Patients assigned to the inflammatory group of the trial had either increased ESR (>30 mm/hour) and CRP (>1.5 times the reference value) on 1 occasion or 1 of the parameters measured at 2 separate moments that were 1 month apart. Patients in this group also underwent further diagnostic imaging with musculoskeletal ultrasound, X-ray, and MRI. Patients in the inflammatory group were then randomised to treatment with methotrexate or glucosamine with a follow-up time of 3 months.

Baseline demographics showed a mean age of 51.9 versus 51.6 and a Western Ontario and McMaster Universities Arthritis Index (WOMAC) of 45.20 versus 49.356 in the non-inflammatory versus the inflammatory group, respectively.

Within the methotrexate-treated part of the inflammatory group, ESR was significantly decreased compared with baseline (P=0.0007). Moreover, WOMAC decreased from a mean of 52 at baseline to a mean of 38 after methotrexate treatment (P<0.0001), indicating better physical function. In the patients in the inflammatory group that were treated with glucosamine, changes in ESR and WOMAC were not significant.

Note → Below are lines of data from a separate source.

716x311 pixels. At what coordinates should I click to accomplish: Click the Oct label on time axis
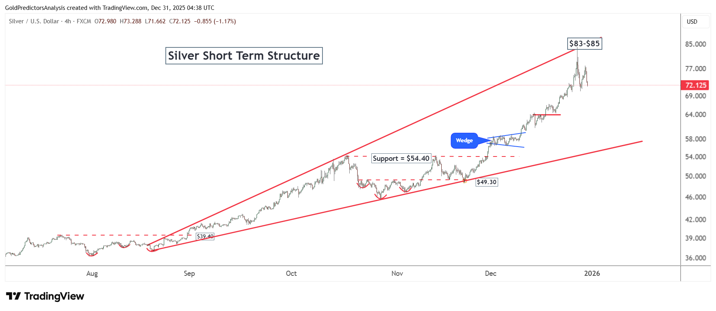pyautogui.click(x=291, y=273)
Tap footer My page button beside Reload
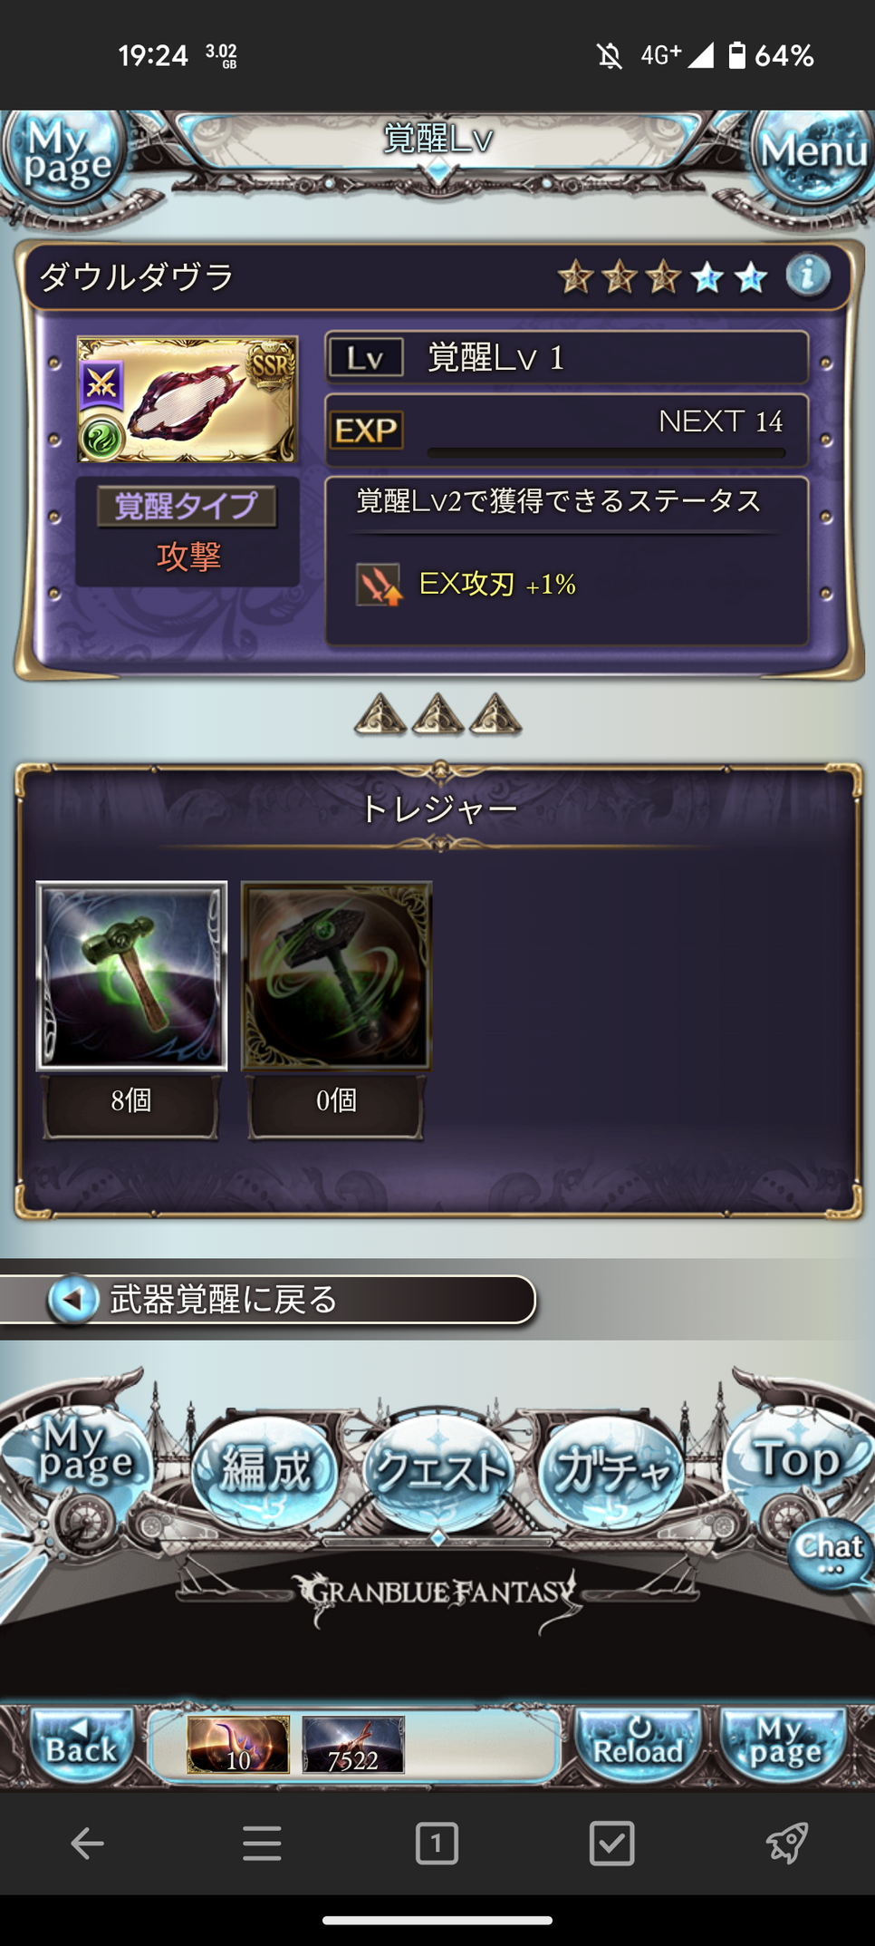The height and width of the screenshot is (1946, 875). pyautogui.click(x=784, y=1744)
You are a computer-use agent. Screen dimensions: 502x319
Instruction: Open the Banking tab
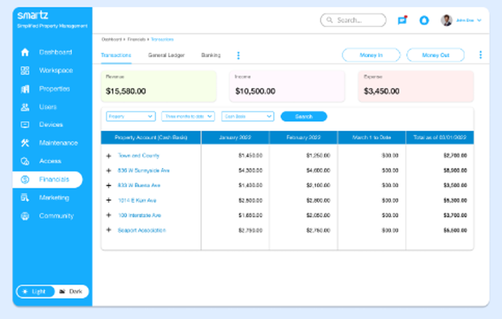click(210, 56)
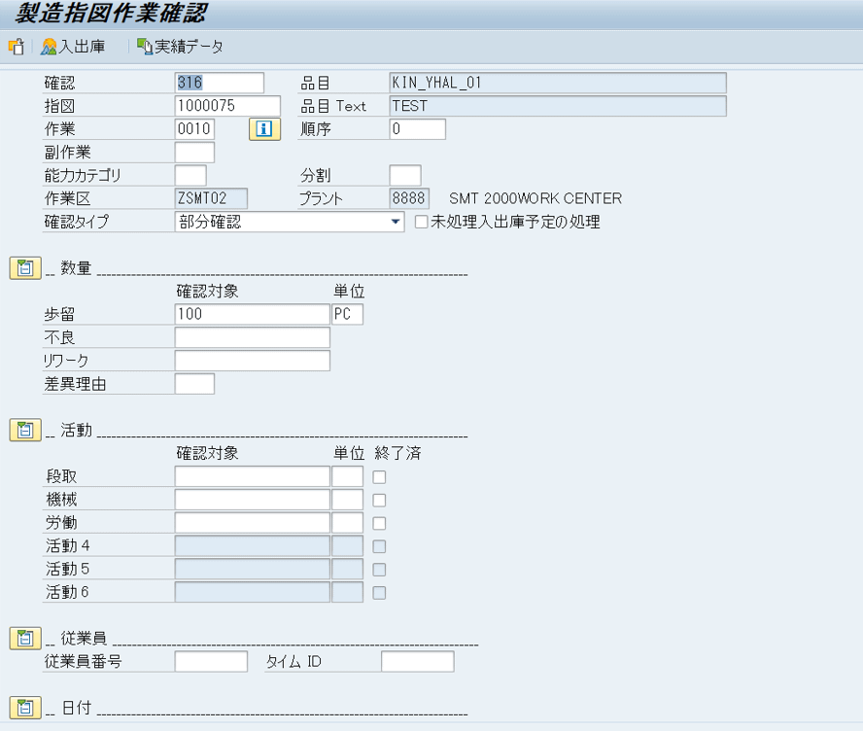The image size is (863, 731).
Task: Open the 確認タイプ dropdown list
Action: (x=396, y=223)
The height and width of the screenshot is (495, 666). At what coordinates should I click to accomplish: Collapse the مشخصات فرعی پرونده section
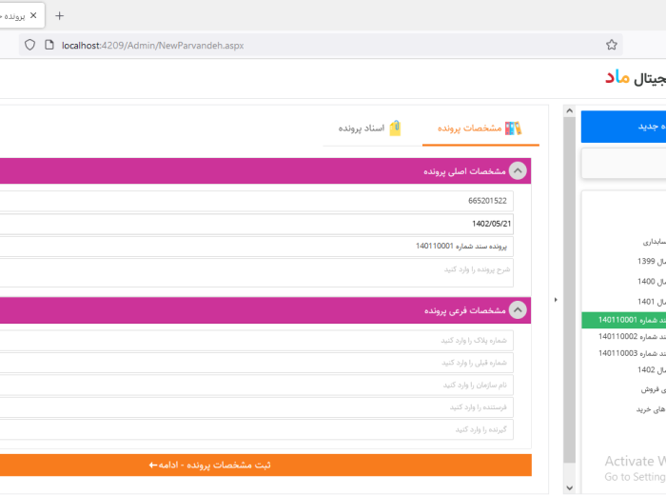point(518,309)

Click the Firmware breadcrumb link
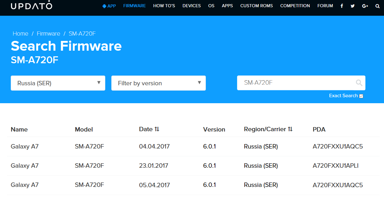48,34
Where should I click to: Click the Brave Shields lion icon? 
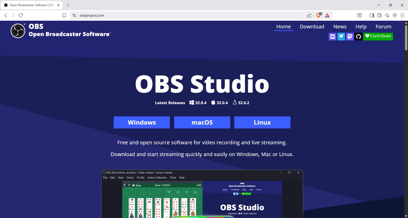[x=318, y=15]
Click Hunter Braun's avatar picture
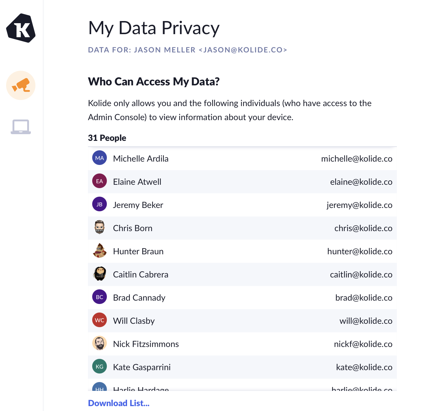 point(100,251)
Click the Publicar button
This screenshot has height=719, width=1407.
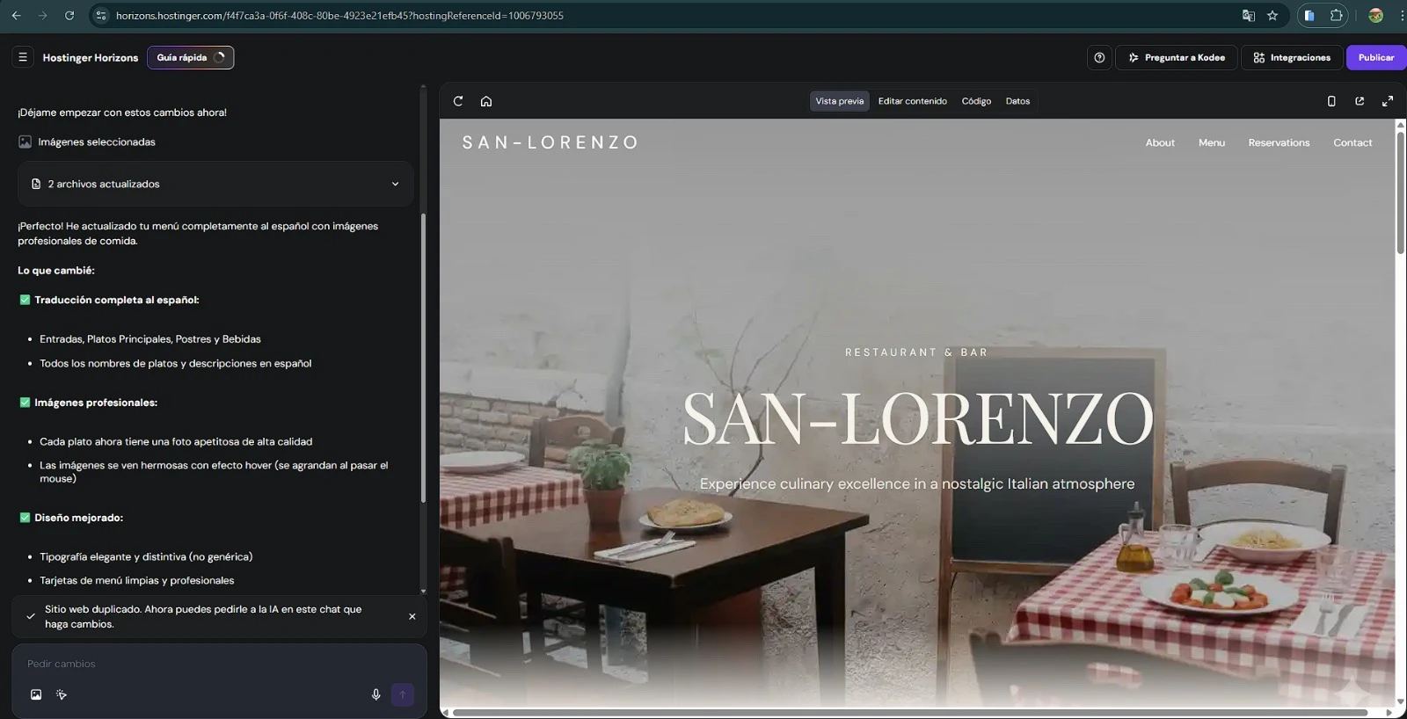[1375, 57]
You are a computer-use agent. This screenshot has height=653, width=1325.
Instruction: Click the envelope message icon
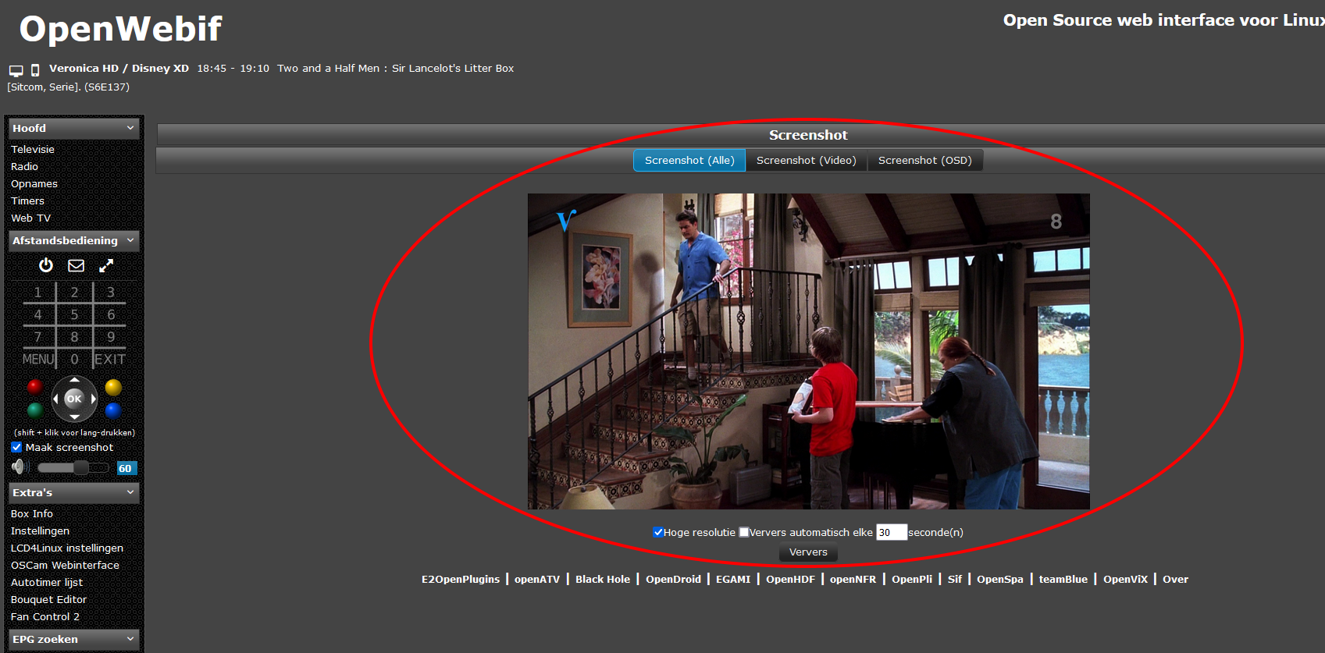(x=76, y=266)
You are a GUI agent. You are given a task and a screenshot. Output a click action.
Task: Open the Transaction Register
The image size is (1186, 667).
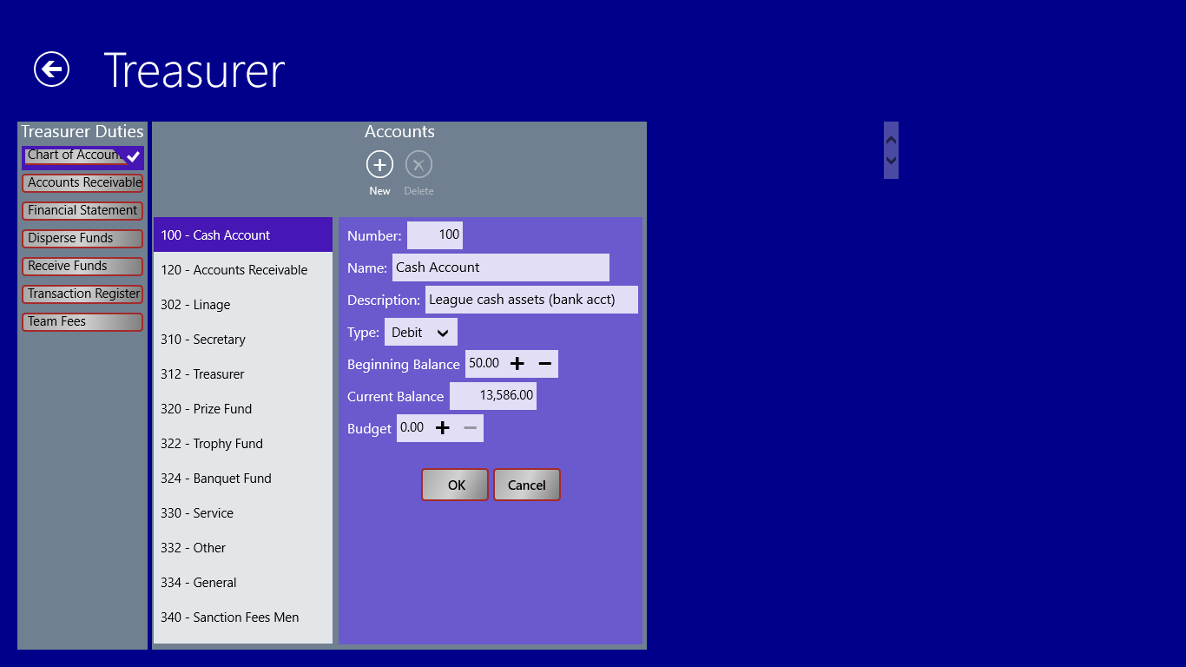coord(82,294)
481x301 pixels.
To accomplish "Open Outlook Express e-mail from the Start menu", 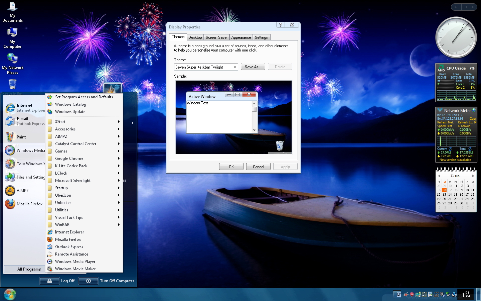I will coord(23,121).
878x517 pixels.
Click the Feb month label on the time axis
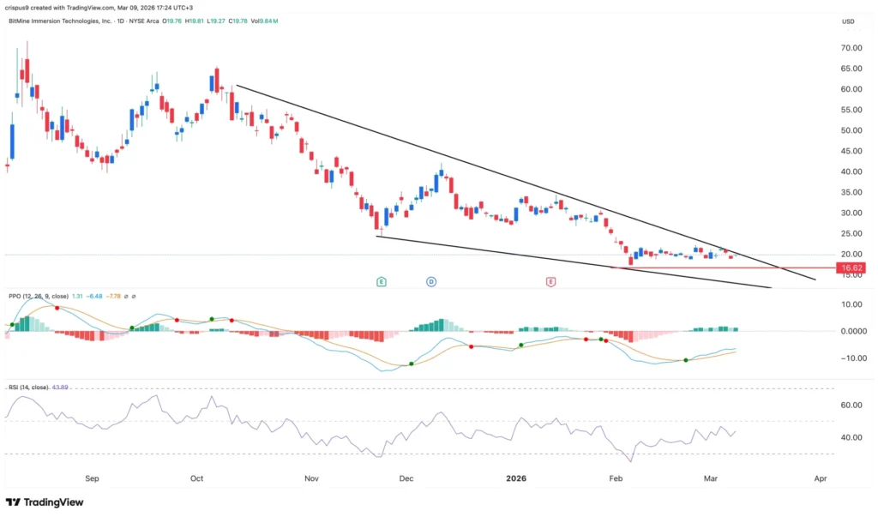615,478
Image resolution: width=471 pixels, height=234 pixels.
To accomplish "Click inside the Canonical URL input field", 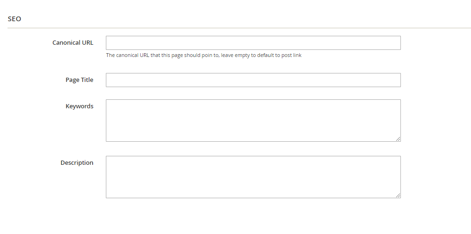I will click(253, 43).
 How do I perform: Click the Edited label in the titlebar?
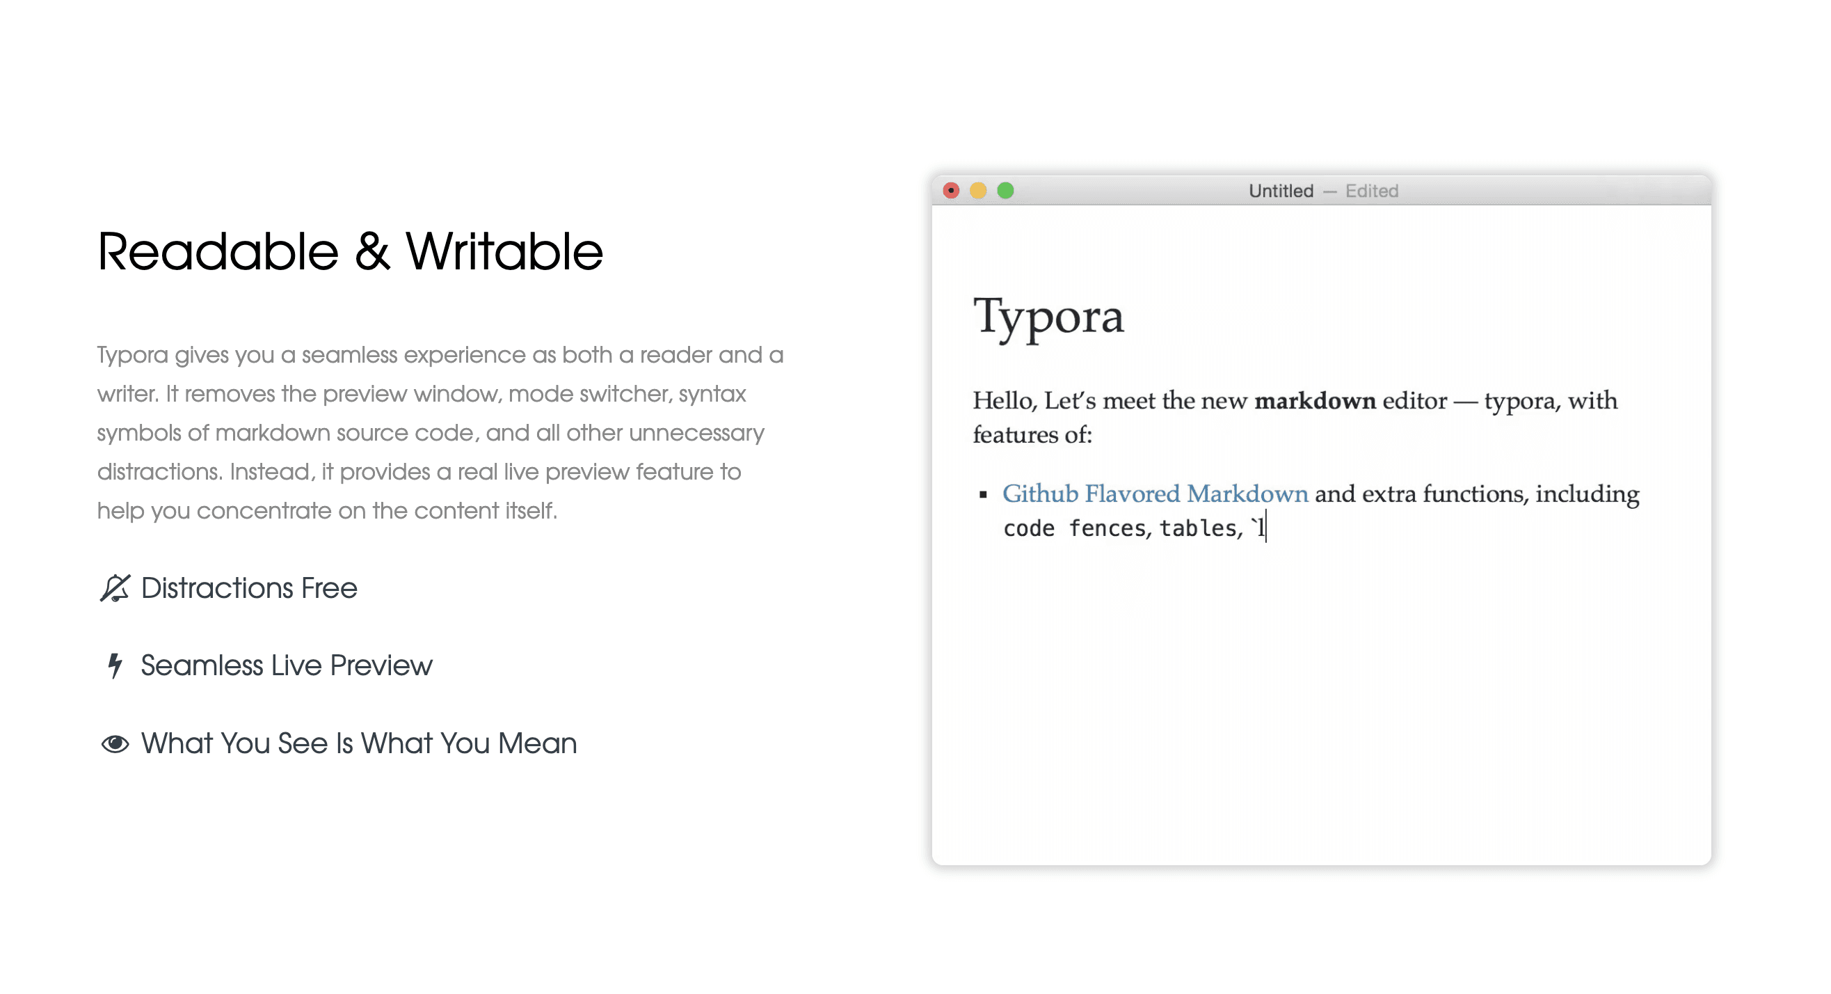(1371, 190)
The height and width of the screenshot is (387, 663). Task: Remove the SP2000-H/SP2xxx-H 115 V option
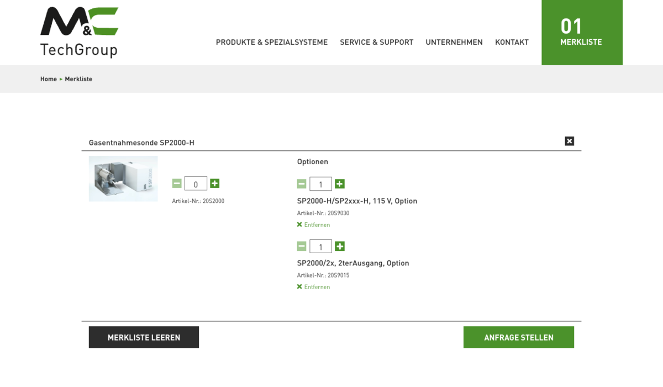click(313, 225)
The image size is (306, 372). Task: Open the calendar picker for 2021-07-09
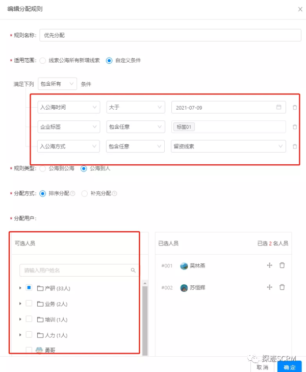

“In conclusion, we should look for inflammation in symptomatic primary knee OA patients and if found, we should treat it with anti-inflammatory agents,” recommended Prof. Gosh. He suggested that methotrexate may be considered in such patients if conventional treatments fail, but also pointed to the need for more research regarding the role of inflammation in knee OA patients.

 

  1. Scanzello CR, Loeser RF. Arthritis Rheumatol. 2015;67:2797-800.
  2. Gosh B, et al. Comparison of Methotrexate and Glucosamine in Primary Knee Osteoarthritis with Inflammation. P1648, ACR Convergence 2020, 5-9 Nov.